§ **To do**
Every picture should be left out, but the lines below must be repeated exactly.
[Opening Data to examine section]
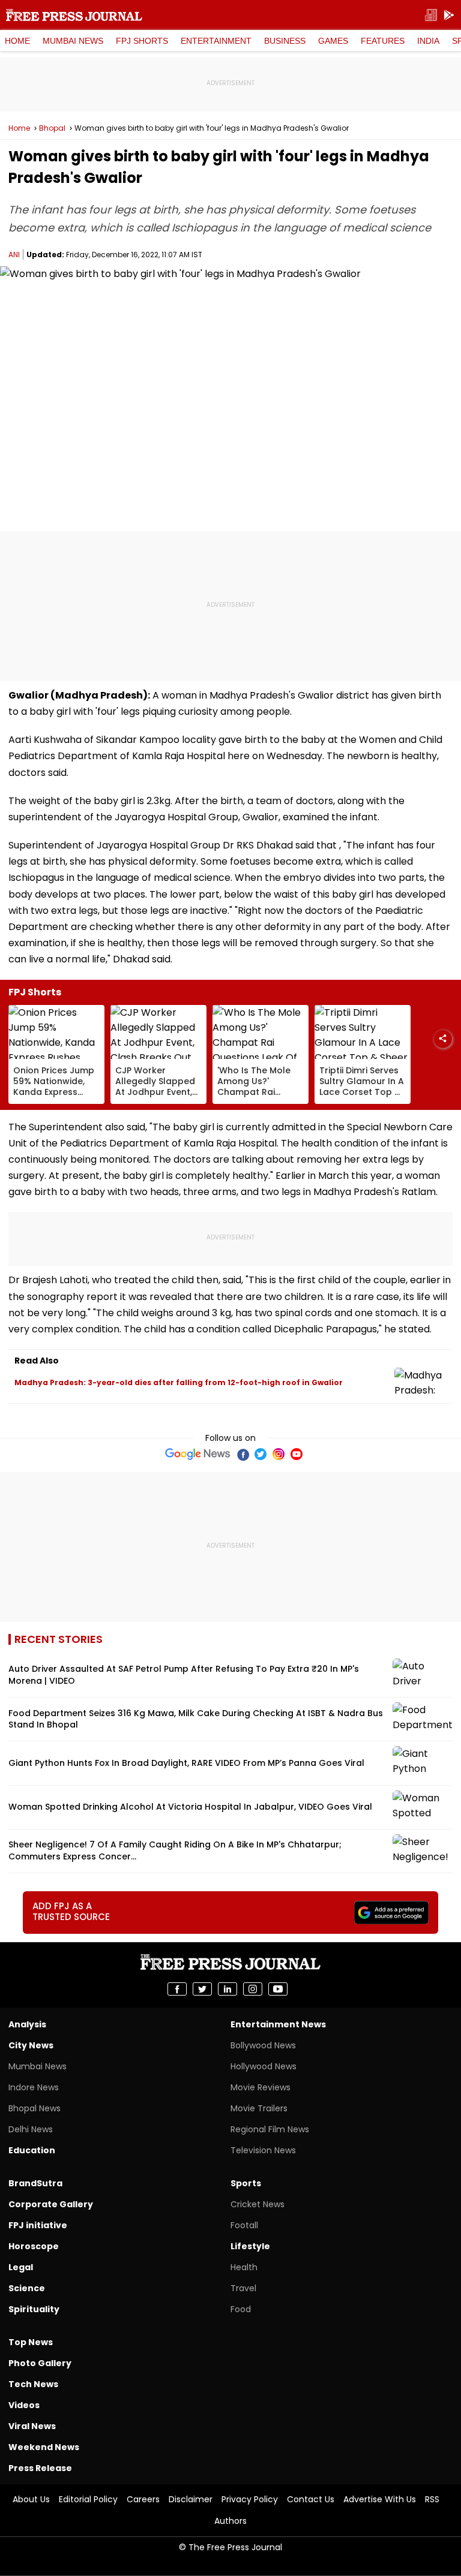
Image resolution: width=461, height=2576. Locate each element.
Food (240, 2309)
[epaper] (431, 15)
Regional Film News (269, 2129)
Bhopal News (34, 2108)
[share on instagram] (252, 1989)
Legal (20, 2267)
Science (26, 2288)
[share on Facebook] (177, 1989)
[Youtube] (297, 1454)
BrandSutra (35, 2183)
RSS (432, 2499)
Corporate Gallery (50, 2204)
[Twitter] (261, 1454)
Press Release (40, 2468)
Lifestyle (250, 2246)
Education (31, 2150)
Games (333, 41)
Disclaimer (190, 2499)
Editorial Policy (88, 2499)
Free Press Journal (74, 15)
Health (244, 2267)
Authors (230, 2521)
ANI (14, 254)
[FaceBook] (243, 1454)
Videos (24, 2405)
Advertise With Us (379, 2499)
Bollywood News (263, 2045)
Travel (243, 2288)
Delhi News (30, 2129)
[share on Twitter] (202, 1989)
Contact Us (310, 2499)
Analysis (27, 2024)
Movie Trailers (259, 2108)
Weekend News (43, 2447)
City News (30, 2045)
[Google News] (197, 1454)
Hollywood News (263, 2066)
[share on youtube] (278, 1989)
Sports (245, 2183)
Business (285, 41)
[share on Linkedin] (227, 1989)
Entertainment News (278, 2024)
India (428, 41)
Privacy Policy (249, 2499)
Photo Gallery (39, 2363)
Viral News (32, 2426)
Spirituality (33, 2309)
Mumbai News (73, 41)
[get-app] (449, 15)
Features (383, 41)
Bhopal (52, 128)
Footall (244, 2225)
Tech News (33, 2384)
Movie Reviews (260, 2087)
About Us (31, 2499)
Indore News (33, 2087)
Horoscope (33, 2246)
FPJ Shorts (142, 41)
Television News (263, 2150)
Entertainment (216, 41)
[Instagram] (279, 1454)
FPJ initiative (37, 2225)
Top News (30, 2342)
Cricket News (257, 2204)
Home (17, 41)
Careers (143, 2499)
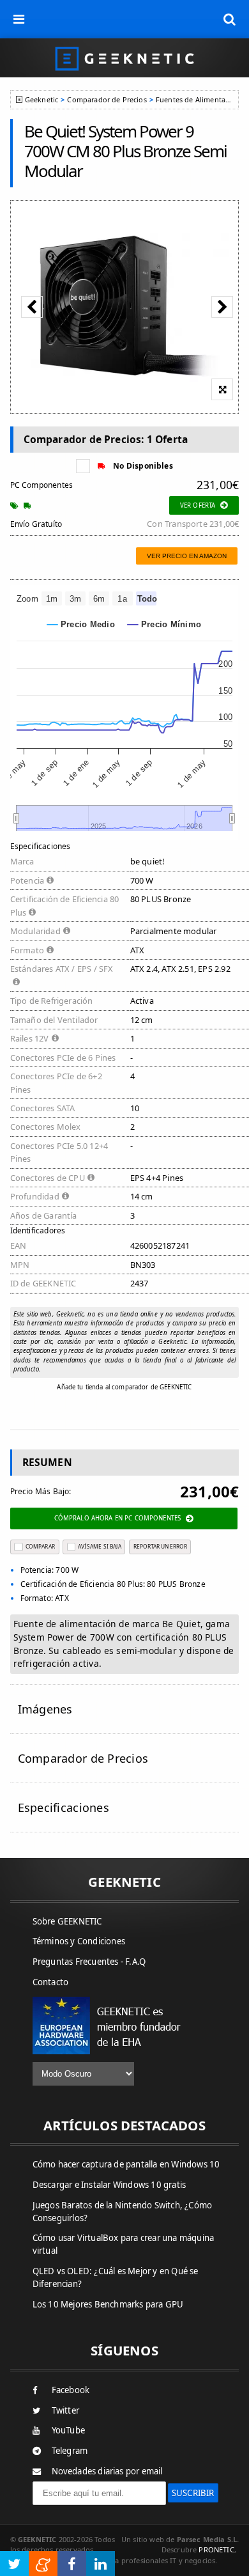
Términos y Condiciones (79, 1941)
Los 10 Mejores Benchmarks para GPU (108, 2304)
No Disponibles (143, 465)
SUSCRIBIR (193, 2493)
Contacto (51, 1982)
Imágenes (45, 1709)
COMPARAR (40, 1546)
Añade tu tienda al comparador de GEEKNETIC (124, 1387)
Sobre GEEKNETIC (67, 1921)
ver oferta (197, 505)
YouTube (68, 2430)
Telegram (70, 2450)
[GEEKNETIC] (124, 58)
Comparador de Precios (106, 99)
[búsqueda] (230, 19)
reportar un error (160, 1546)
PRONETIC (216, 2549)
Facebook (71, 2390)
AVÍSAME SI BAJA (99, 1546)
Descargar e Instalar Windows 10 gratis (109, 2184)
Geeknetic (41, 99)
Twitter (65, 2410)
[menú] (19, 19)
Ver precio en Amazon (187, 555)
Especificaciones (63, 1807)
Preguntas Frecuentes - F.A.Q (89, 1961)
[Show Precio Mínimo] (164, 624)
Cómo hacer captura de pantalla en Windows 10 (126, 2164)
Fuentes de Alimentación (198, 99)
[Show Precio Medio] (81, 624)
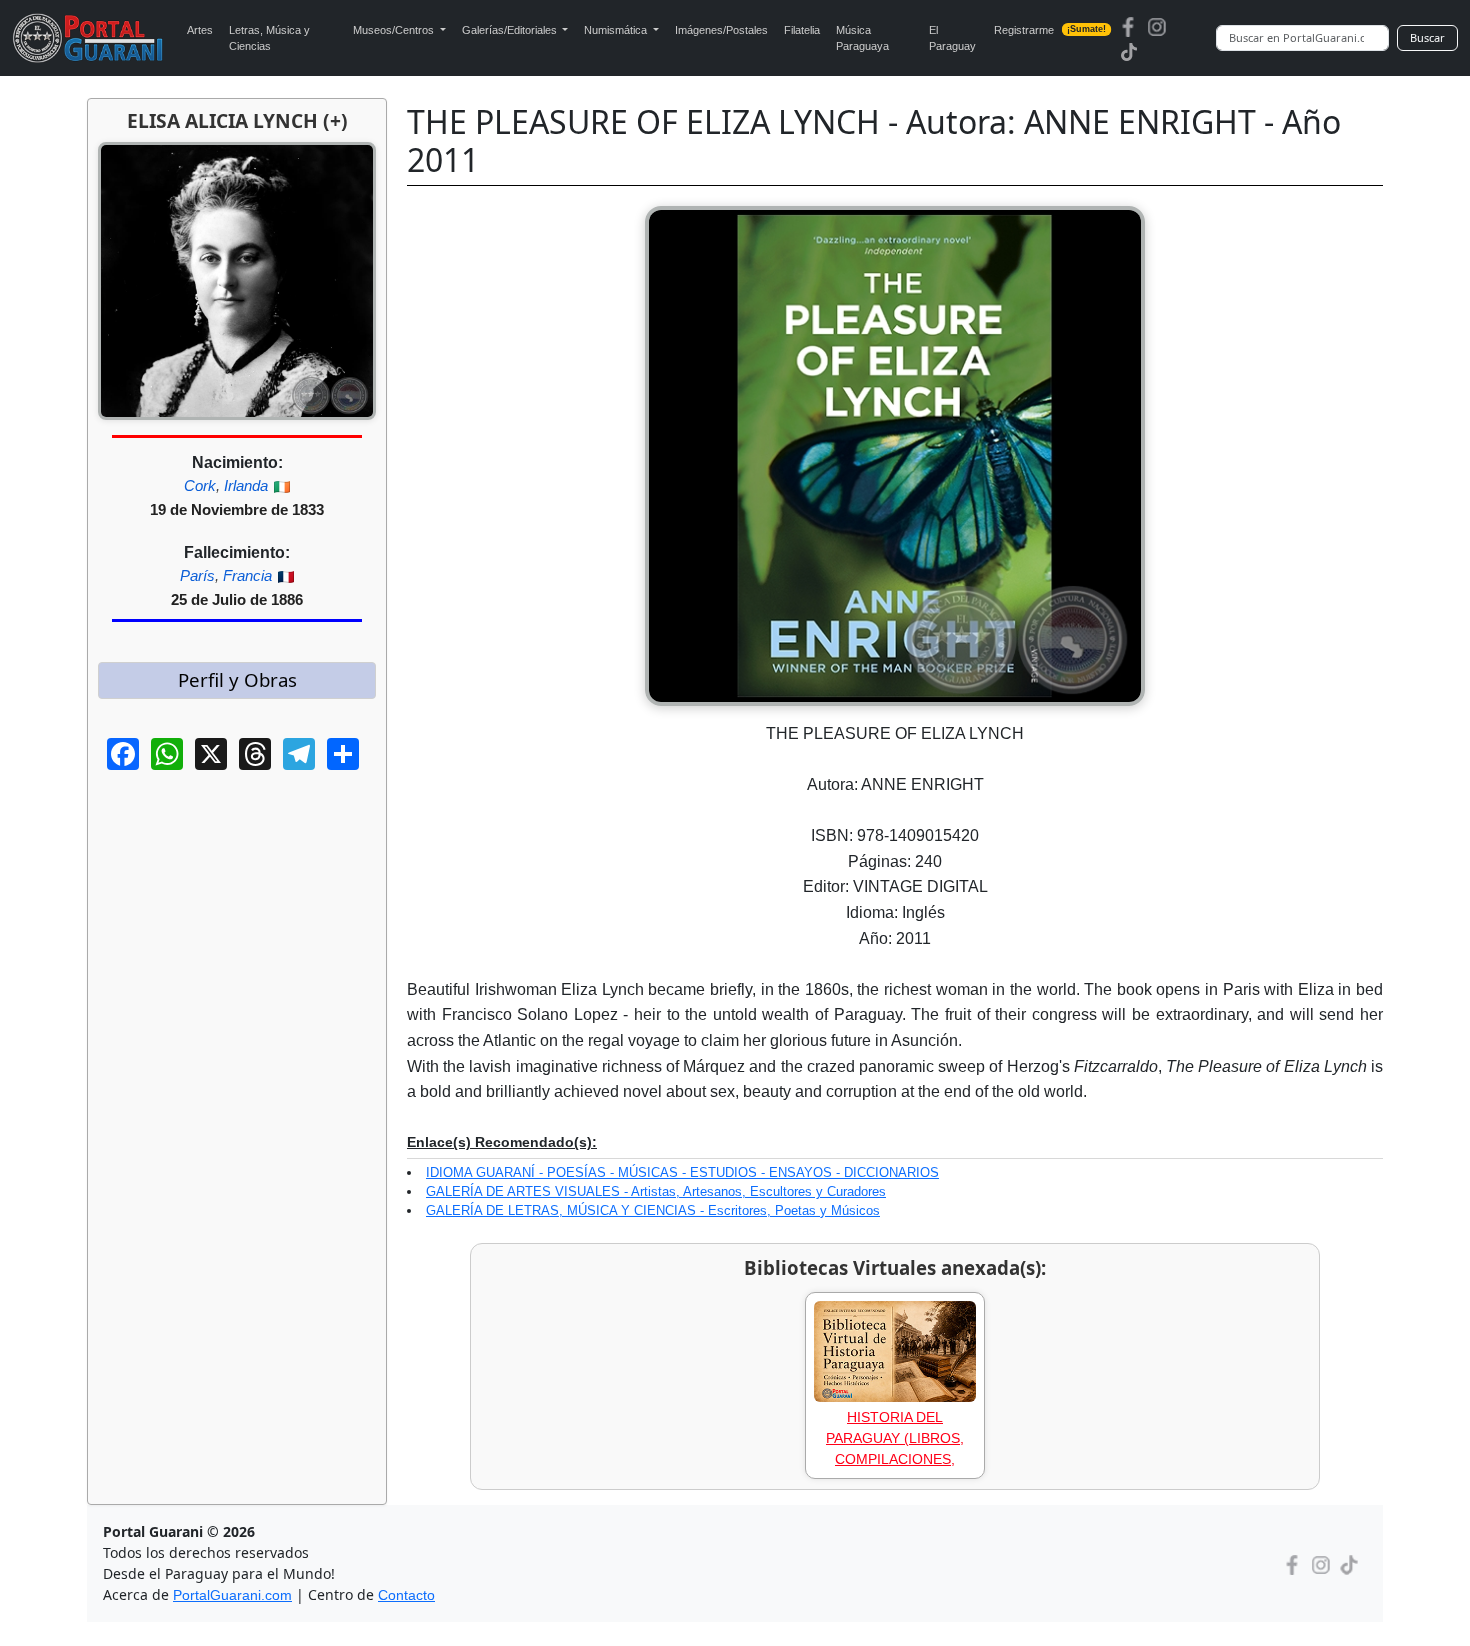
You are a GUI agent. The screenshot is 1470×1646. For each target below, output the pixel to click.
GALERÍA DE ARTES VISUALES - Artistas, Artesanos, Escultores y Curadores (656, 1191)
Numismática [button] (617, 30)
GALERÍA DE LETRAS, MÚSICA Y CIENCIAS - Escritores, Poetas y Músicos (653, 1210)
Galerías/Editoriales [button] (511, 30)
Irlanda (246, 485)
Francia (247, 575)
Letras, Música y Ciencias (269, 38)
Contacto (406, 1595)
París (197, 575)
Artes (200, 30)
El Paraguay (952, 38)
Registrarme (1050, 30)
[Closing Data to examine section]
§ **Response to the exercise**
Image resolution: width=461, height=2576. Locate each element.
Food (240, 2309)
[epaper] (431, 15)
Regional Film News (269, 2129)
Bhopal News (34, 2108)
[share on instagram] (252, 1989)
Legal (20, 2267)
Science (26, 2288)
[share on Facebook] (177, 1989)
[Youtube] (297, 1454)
BrandSutra (35, 2183)
RSS (432, 2499)
Corporate Gallery (50, 2204)
[Twitter] (261, 1454)
Press Release (40, 2468)
Lifestyle (250, 2246)
Education (31, 2150)
Games (333, 41)
Disclaimer (190, 2499)
Editorial Policy (88, 2499)
Free Press Journal (74, 15)
Health (244, 2267)
Authors (230, 2521)
ANI (14, 254)
[FaceBook] (243, 1454)
Videos (24, 2405)
Advertise With Us (379, 2499)
Bollywood News (263, 2045)
Travel (243, 2288)
Delhi News (30, 2129)
[share on Twitter] (202, 1989)
Contact Us (310, 2499)
Analysis (27, 2024)
Movie Trailers (259, 2108)
Weekend News (43, 2447)
City News (30, 2045)
[Google News] (197, 1454)
Hollywood News (263, 2066)
[share on youtube] (278, 1989)
Sports (245, 2183)
Business (285, 41)
[share on Linkedin] (227, 1989)
Entertainment News (278, 2024)
India (428, 41)
Privacy Policy (249, 2499)
Photo Gallery (39, 2363)
Viral News (32, 2426)
Spirituality (33, 2309)
Mumbai News (73, 41)
[get-app] (449, 15)
Features (383, 41)
Bhopal (52, 128)
Footall (244, 2225)
Tech News (33, 2384)
Movie Reviews (260, 2087)
About Us (31, 2499)
Indore News (33, 2087)
Horoscope (33, 2246)
FPJ Shorts (142, 41)
Television News (263, 2150)
Entertainment (216, 41)
[Instagram] (279, 1454)
FPJ initiative (37, 2225)
Top News (30, 2342)
Cricket News (257, 2204)
Home (17, 41)
Careers (143, 2499)
Términos y Condiciones (79, 1941)
Los 10 Mejores Benchmarks para GPU (108, 2304)
No Disponibles (143, 465)
SUSCRIBIR (193, 2493)
Contacto (51, 1982)
Imágenes (45, 1709)
COMPARAR (40, 1546)
Añade tu tienda al comparador de GEEKNETIC (124, 1387)
Sobre GEEKNETIC (67, 1921)
ver oferta (197, 505)
YouTube (68, 2430)
Telegram (70, 2450)
[GEEKNETIC] (124, 58)
Comparador de Precios (106, 99)
[búsqueda] (230, 19)
reportar un error (160, 1546)
PRONETIC (216, 2549)
Facebook (71, 2390)
AVÍSAME SI BAJA (99, 1546)
Descargar e Instalar Windows 10 gratis (109, 2184)
Geeknetic (41, 99)
Twitter (65, 2410)
[menú] (19, 19)
Ver precio en Amazon (187, 555)
Especificaciones (63, 1807)
Preguntas Frecuentes - F.A.Q (89, 1961)
[Show Precio Mínimo] (164, 624)
Cómo hacer captura de pantalla en Windows 10 (126, 2164)
Fuentes de Alimentación (198, 99)
[Show Precio Medio] (81, 624)
You are a GUI agent. The screenshot is 1470×1646. For each target below, output the pixel to click.
GALERÍA DE ARTES VISUALES - Artistas, Artesanos, Escultores y Curadores (656, 1191)
Numismática [button] (617, 30)
GALERÍA DE LETRAS, MÚSICA Y CIENCIAS - Escritores, Poetas y Músicos (653, 1210)
Galerías/Editoriales [button] (511, 30)
Irlanda (246, 485)
Francia (247, 575)
Letras, Música y Ciencias (269, 38)
Contacto (406, 1595)
París (197, 575)
Artes (200, 30)
El Paraguay (952, 38)
Registrarme (1050, 30)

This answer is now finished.